Swoją prośbę kieruję szczególnie do "niezakoconych" Forumowiczów, którzy mając jednego, dwa lub trzy koty
mogą czasowo przygarnąć pod swój dach i do swojego serca Stasia i Fruzię.
Żeby los jeszcze raz się do nich uśmiechnął.
Wierzę, że jest to możliwe, sama jestem forumowiczką która w lutym 2015 oferowała tymczas dla dwóch kotów z tego wątkuviewtopic.php?f=1&t=167419
Fruzia i Stasio, dwójka uratowanych kociaków szuka pilnie nowego Domu Tymczasowego.
Ich historia jest smutna, jak większość kocich historii tu na Miau.

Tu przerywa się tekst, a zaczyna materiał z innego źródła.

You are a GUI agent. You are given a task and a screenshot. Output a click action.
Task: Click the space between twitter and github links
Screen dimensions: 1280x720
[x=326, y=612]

Ich kotną mamę ktoś wyrzucił, znalazła miejsce karmienia innych kotów w pobliżu śmietnika, okociła się w pobliżu, 4 kociaki, które ukryła w stercie desek i gruzu. Na szczęście było lato i ciepło. Ktoś dał znać osobie pomagającej zwierzętom, gdy zaczęły się pokazywać razem z matką w pobliżu śmietnika.
Cudem, w kilku podejściach udało się złapać wszystkie cztery i matkę. Trafiły do lecznicy. Niestety dwa z kociaków zmarły [*] [*].
Kotka i pozostała dwójka fatalnie znosiły pobyt w lecznicy. Nie było też żadnych zdjęć do ogłoszeń, oprócz tych zrobionych tuż po łapance.
Nad kociakami ulitowała się jedna z nieocenionych Forumowiczek i awaryjnie trafiły do niej. Troszkę się ośmieliły, Fruzia bardziej. Ale nadal są bardzo nieśmiałymi kotami.
Niestety w tym awaryjnym DT nie mogą dłużej zostać, zostałyśmy poproszone o znalezienie nowego DT, w którym mogłyby poczekać na dom stały.
Są zdrowe, odrobaczone, korzystają z kuwety. Nie mogą wrócić do lecznicy, choć została tam ich mama i też czeka na dom.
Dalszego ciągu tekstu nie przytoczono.